Pierre Corneille was a writer of French tragedies and is considered one of the three great seventeenth century French dramatists along with Molière and Racine. He has been called the “founder of French tragedy” and was the producer of plays for almost forty years.
Corneille was born on June 6, 1606 in Rouen, France. His father, also named Pierre, was a prominent lawyer. His mother was named Marthe le Pesant de Boisguilbert. He had a younger brother Thomas who also became a playwright. Pierre was given a thorough education at the Jesuit Collège de Bourbon, now known as the Lycée Pierre Corneille (since 1872). When he was eighteen he began his studies in law. His law career began in Rouen in 1624. His father secured a position for him as king’s advocate in 1628. Corneille would perform his duties as king’s advocate for many years but his real interest lay in literature. It was during this time, between 1625 and 1629 he wrote his first play, “Mélite” which was a comedy.
Although Corneille is considered the founder of French tragedy, six of his first eight plays are comedies. Corneille offered “Mélite” to a troupe of travelling actors and it was presented in Paris in 1629. It was considered a success so Corneille moved to Paris, began writing and became one of the leading playwrights of the French stage. He produced his first bona fide tragedy in 1635, called “Médée.
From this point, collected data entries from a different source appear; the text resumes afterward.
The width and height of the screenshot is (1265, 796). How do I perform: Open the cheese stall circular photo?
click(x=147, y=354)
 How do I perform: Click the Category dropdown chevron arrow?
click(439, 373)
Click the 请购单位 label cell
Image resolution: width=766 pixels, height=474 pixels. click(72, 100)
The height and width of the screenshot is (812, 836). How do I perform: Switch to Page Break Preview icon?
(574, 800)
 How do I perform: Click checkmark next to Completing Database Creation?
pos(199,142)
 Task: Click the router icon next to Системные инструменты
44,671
In 1634, French minister Cardinal Richelieu made a visit to Rouen and Corneille was chosen to write verses in his honor. The Cardinal was impressed with Corneille’s work and chose him to be among a group of writers he called “The Five Authors”. The others were Guillaume Colletet, Boisrobert, Jean Rotrou and Claude de L’Estoile. Richelieu had a vision where drama would be written with an emphasis on virtue. The Cardinal planned to present his ideas to the writers and they would write the plays. Corneille was an innovator and found the rules restrictive. When his initial contract with Richelieu expired, Corneille returned to Rouen.
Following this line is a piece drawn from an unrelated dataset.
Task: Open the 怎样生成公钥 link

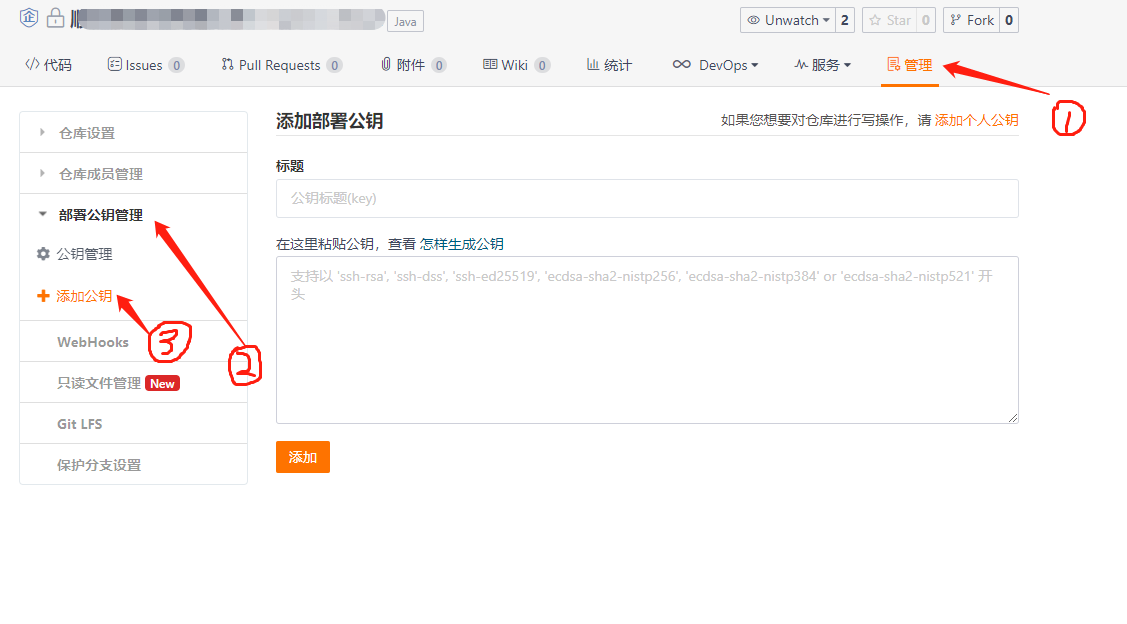Action: pos(461,244)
After his break with Richelieu, Corneille wrote what is probably his finest play “Le Cid”, based on the legendary medieval Spanish military figure. The play was produced in 1637 and created a firestorm of criticism which turned into what is called “The Quarrel of Le Cid”. Playwriting at this time was based on theatrical precepts as espoused by Aristotle. The general rules included the famous principle of three unities of time, place and action. The play had to present a single comprehensible story taking place all in one day in one single palace or city. The events in the story must be believable and high standards of good taste had to be followed in order not to shock the audience.
Cardinal Richelieu had recently formed the Académie française which had state control over cultural activities. Its mission was to standardize French language but Richelieu ordered an analysis of Corneille’s “El Cid”. The Académie agreed the play was a success but found it was defective because it didn’t meet the standards and rules of theater of the time. There was even a pamphlet campaign accusing the play of immorality. Corneille was overwhelmed by the controversy and withdrew from public life. This would become a pattern with Corneille when his plays were criticized.
Corneille returned to the theater in 1640, writing plays that more closely observed the traditional dramatic rules. His next plays were classical tragedies: “Horace” written in 1640 and dedicated to Richelieu, “Cinna” written in 1642 and “Polyeucte” written in 1643. He also made many revisions to “Le Cid” trying to make it resemble the conventions of classical tragedy. Corneille was gaining popularity and published his first collection of plays. He married Marie de Lampérière in 1641. They were to have seven children. In the mid 1640’s he wrote a series of four more tragedies and a comedy.
When his play “Pertharite” was not critically well received in 1652, Corneille decided he would quit the theater and focus on writing a translation of the poem “Imitation of Christ” by Thomas à Kempis. After almost eight years he was persuaded to return to the theater. He produced “Oedipe” which was favorably received by King Louis XIV. He also wrote what is considered his response to “The Quarrel of Le Cid” where he defended his writing and asked that dramatic rules not be so restrictive that they stifle innovation and creativity.
Corneille wrote a play a year, mostly tragedies, after his return to the stage but they were not as successful as his earlier works. Other playwrights were becoming popular such as Racine and Molière. Corneille composed at least one comedy with Molière called “Psyché” in 1671. He wrote his final tragedy in 1674 and then retired from producing for the final time. He died at his home in Paris in 1684 and was buried in the Église Saint-Roch. A monument was added to his grave in 1821.